◆ **WORK TO COMPLETE**:
(a) What does the proof about very good elements conclude about the representations of the very good elements?
(b) Please say whether each statement agrees with the proof about very good elements, answering yes or no and quoting the deciding words. (i) The proof sets $n$ equal to $xy$. (ii) The proof calls the other restrictions irrelevant. (iii) The proof finds $|a-a'|$ to be greater than $n^2$.
(c) Write out a stretch of the proof about very good elements word for word, beginning at the words that have "Y by Smoothy, Adventure10" and stopping after "and $y$ 's.".

◆ **PASSAGE TO READ**:
Y by Smoothy, Adventure10

2. Let $a$ be a very good element, so $n^2 \mid a^2 - a = a(a-1)$ . Since $\gcd(a,a-1) = 1$ , it follows that we must have $a=\alpha x^2$ and $a-1 = \beta y^2$ , with $\gcd(x,y) = 1$ , $n=xy$ (and also some other restrictions, which are irrelevant). Now assume another very good element $a'$ induces the representation $a'=\alpha' x^2$ and $a'-1 = \beta' y^2$ (using the same $x$ and $y$ ; if one of them is the same, then the other one needs also be the same).
Then $x^2 \mid a - a'$ and $y^2 \mid (a-1) - (a'-1) = a - a'$ , so $n^2 = x^2y^2 \mid |a-a'| < n^2$ , therefore $a=a'$ , contradiction. As a consequence, the representations of the very good elements $a$ use distinct $x$ 's and $y$ 's.

◆ **DATASET EXTRACT**:
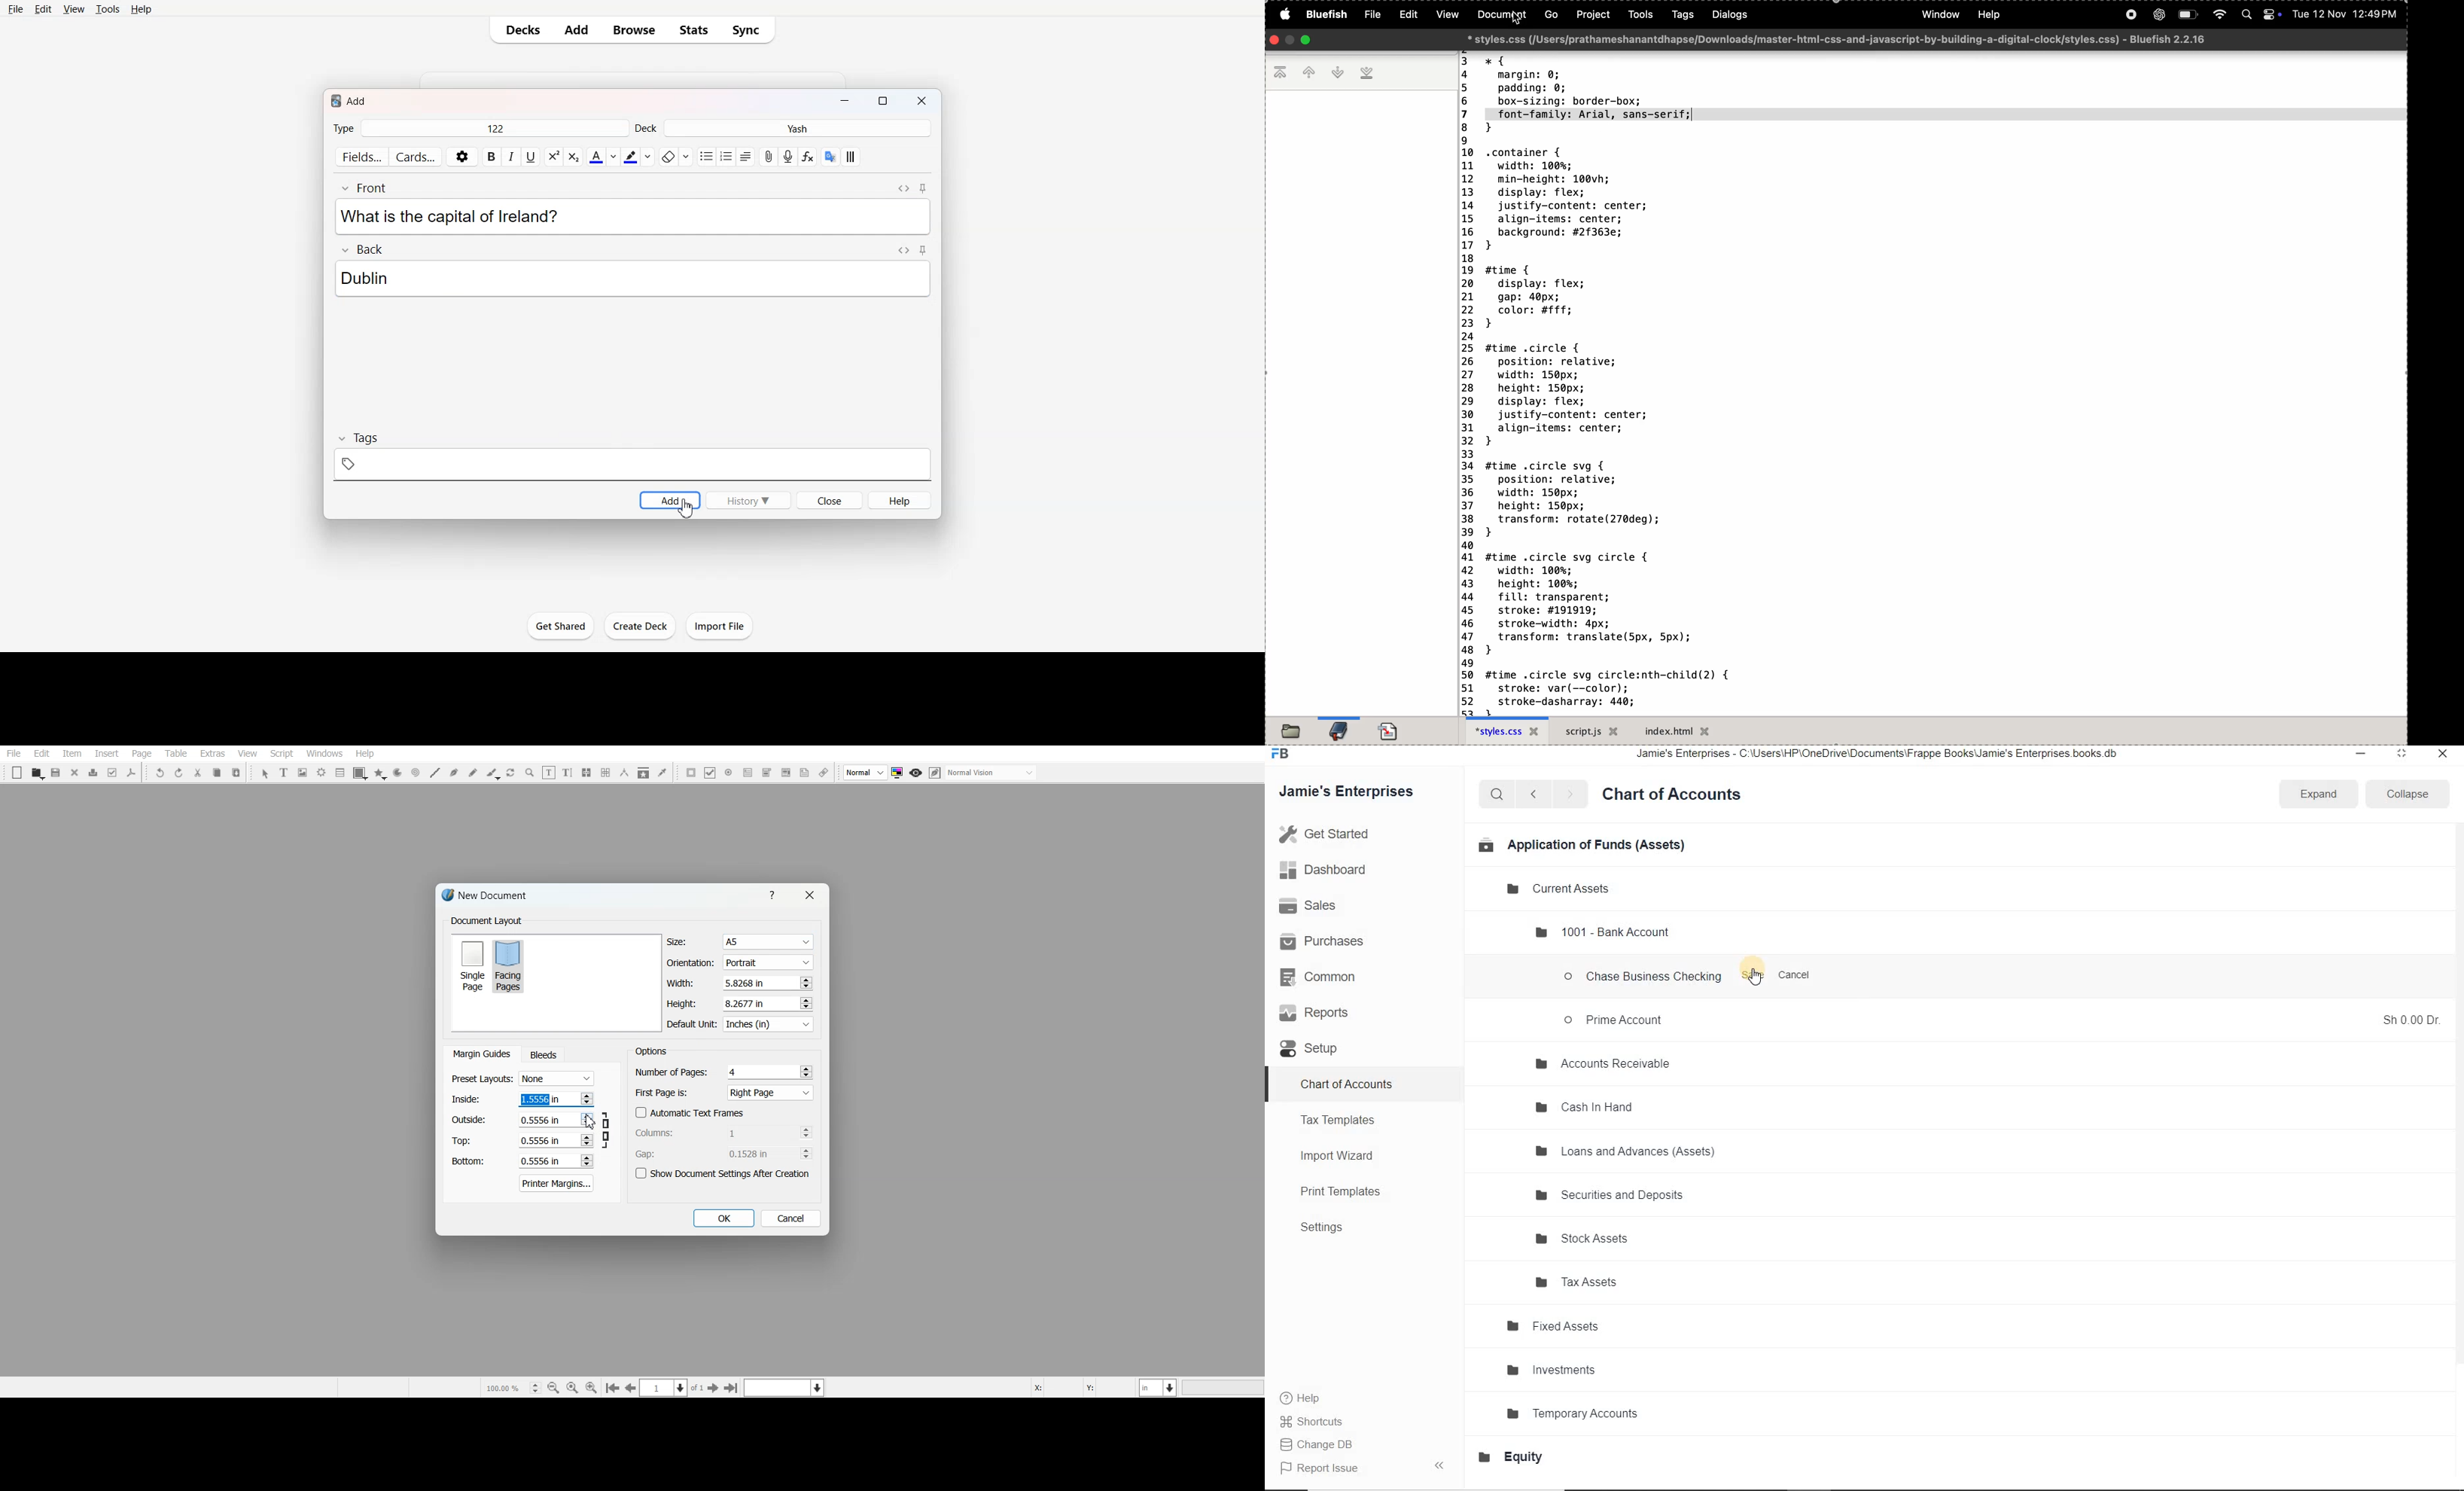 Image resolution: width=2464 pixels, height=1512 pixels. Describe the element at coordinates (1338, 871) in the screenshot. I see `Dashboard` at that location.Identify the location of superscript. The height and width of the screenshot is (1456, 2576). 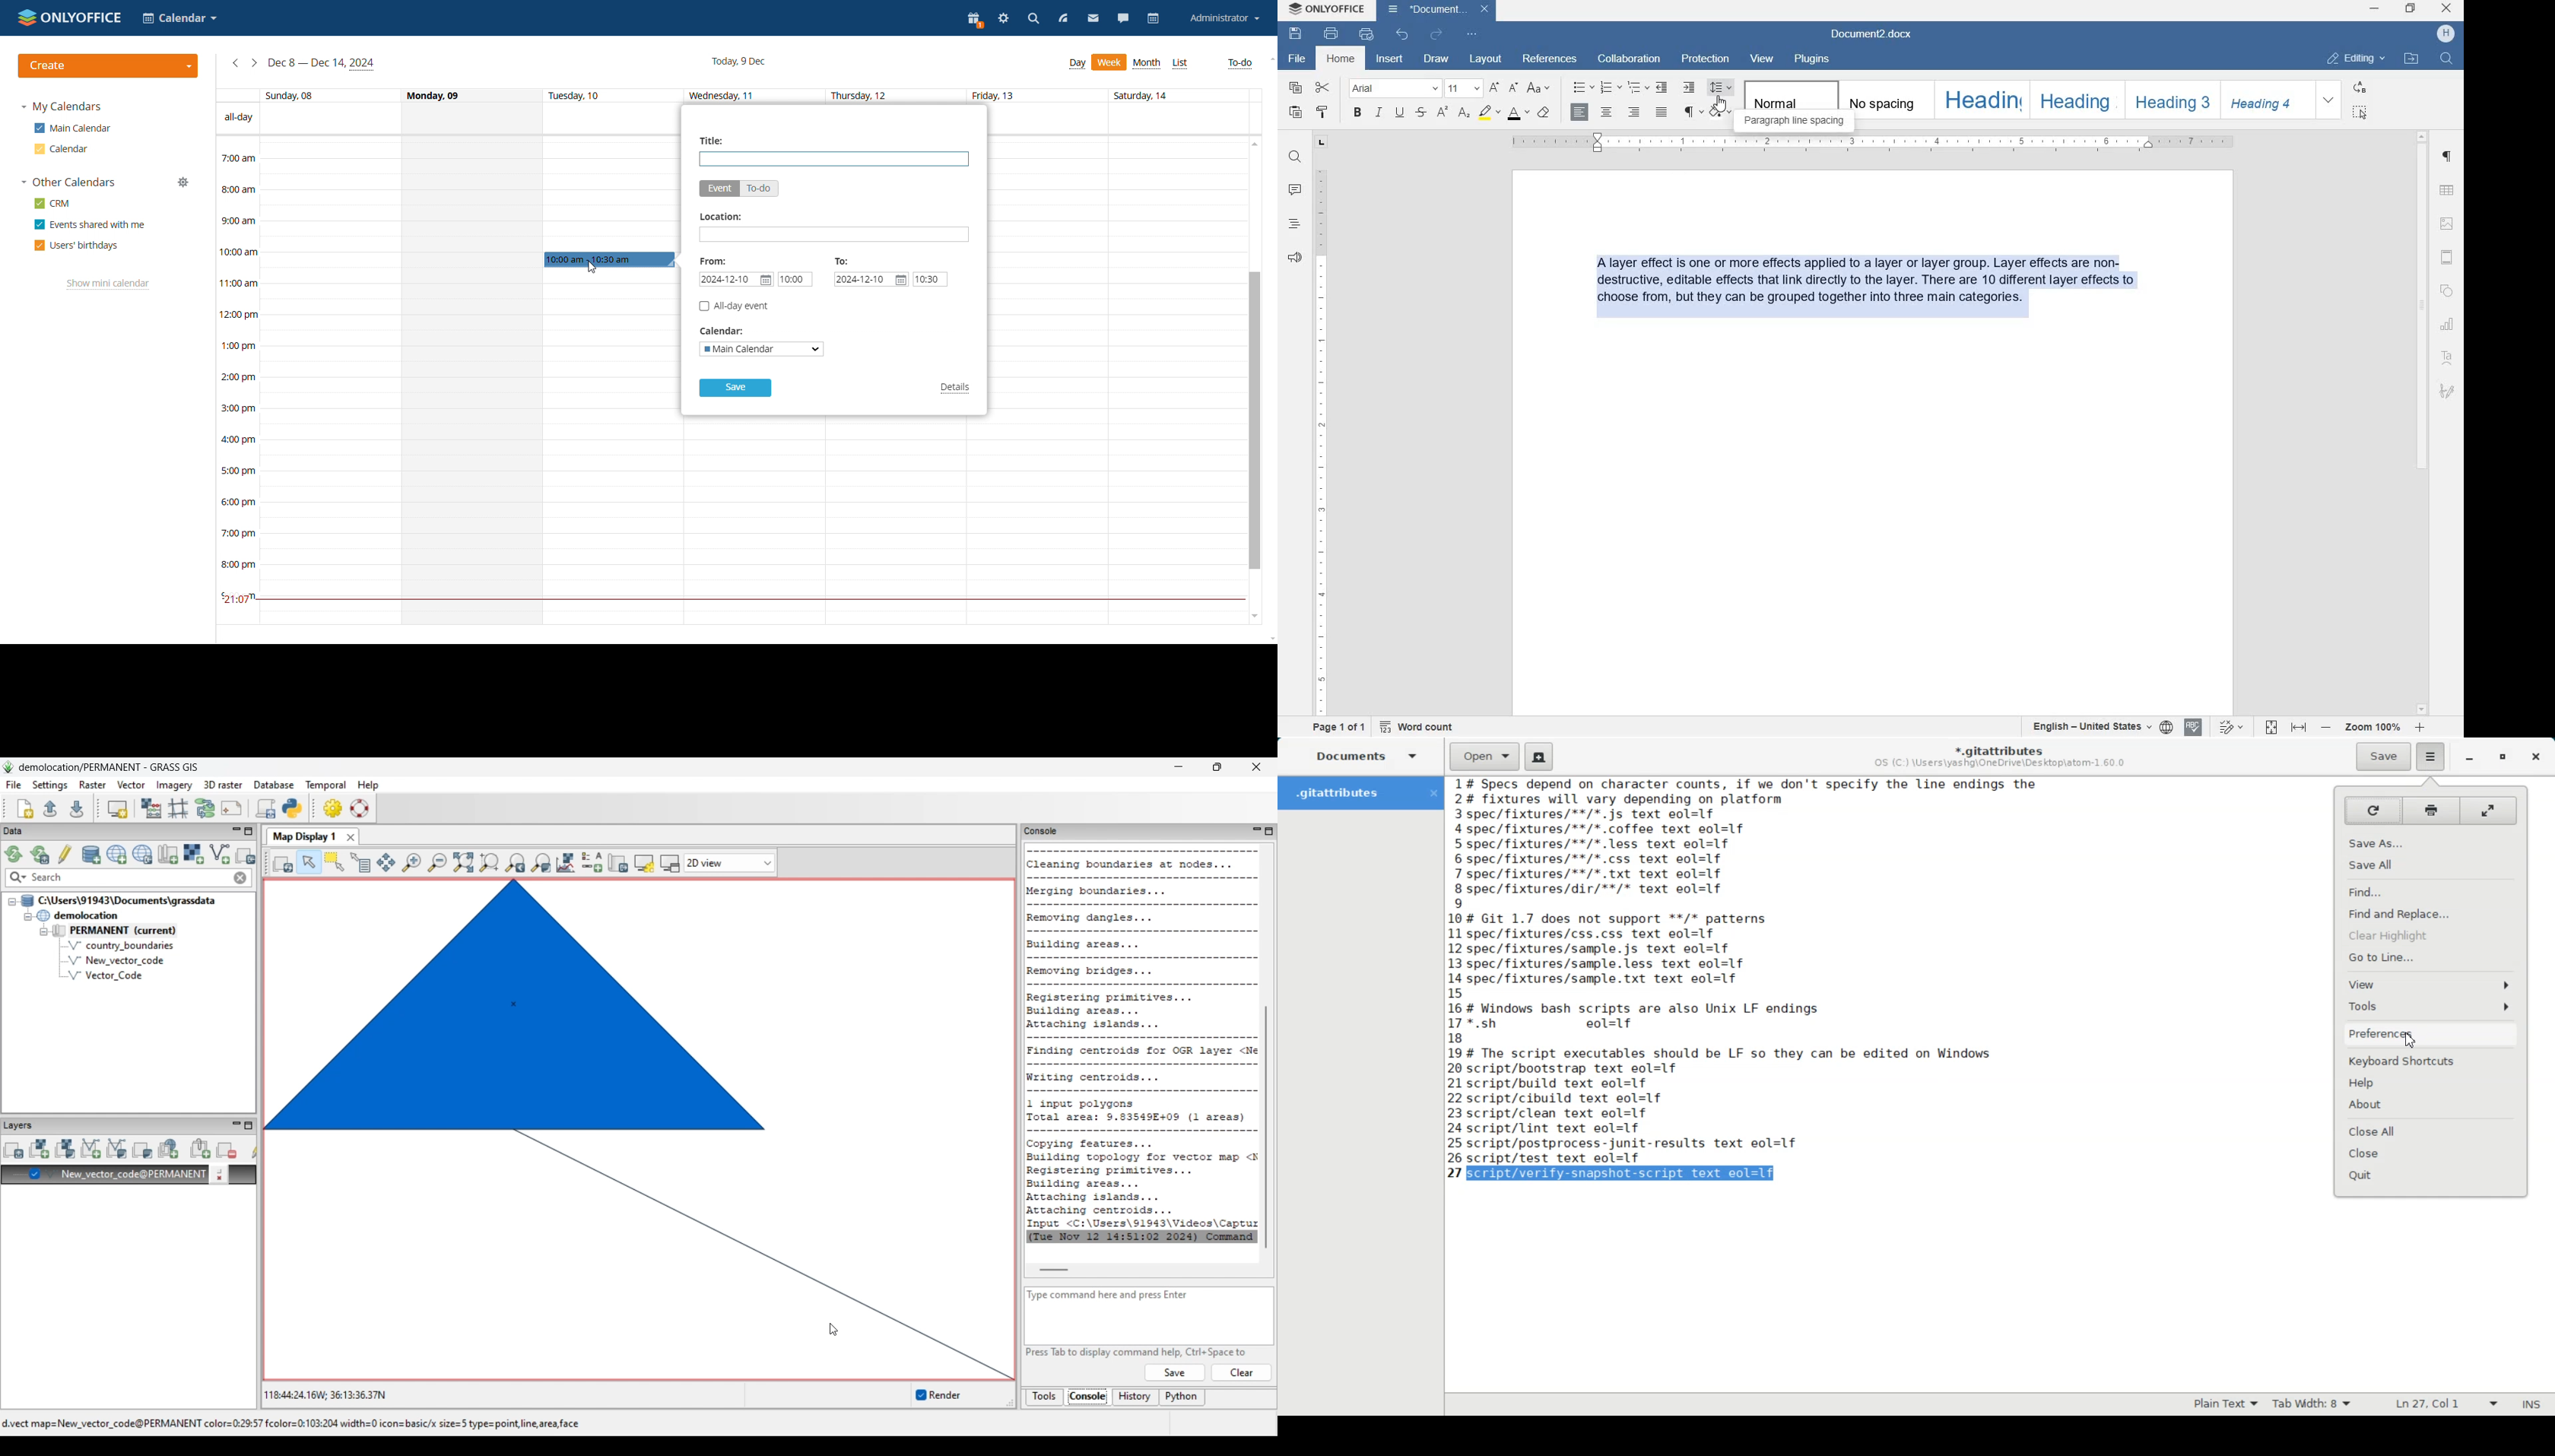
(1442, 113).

◆ **RESULTS OF THE TASKS**:
(a) They use distinct $x$'s and $y$'s.

(b)
(i) Yes: "$n=xy$"
(ii) Yes: "and also some other restrictions, which are irrelevant"
(iii) No: "$n^2 = x^2y^2 \mid |a-a'| < n^2$"

(c)
Y by Smoothy, Adventure10

2. Let $a$ be a very good element, so $n^2 \mid a^2 - a = a(a-1)$ . Since $\gcd(a,a-1) = 1$ , it follows that we must have $a=\alpha x^2$ and $a-1 = \beta y^2$ , with $\gcd(x,y) = 1$ , $n=xy$ (and also some other restrictions, which are irrelevant). Now assume another very good element $a'$ induces the representation $a'=\alpha' x^2$ and $a'-1 = \beta' y^2$ (using the same $x$ and $y$ ; if one of them is the same, then the other one needs also be the same).
Then $x^2 \mid a - a'$ and $y^2 \mid (a-1) - (a'-1) = a - a'$ , so $n^2 = x^2y^2 \mid |a-a'| < n^2$ , therefore $a=a'$ , contradiction. As a consequence, the representations of the very good elements $a$ use distinct $x$ 's and $y$ 's.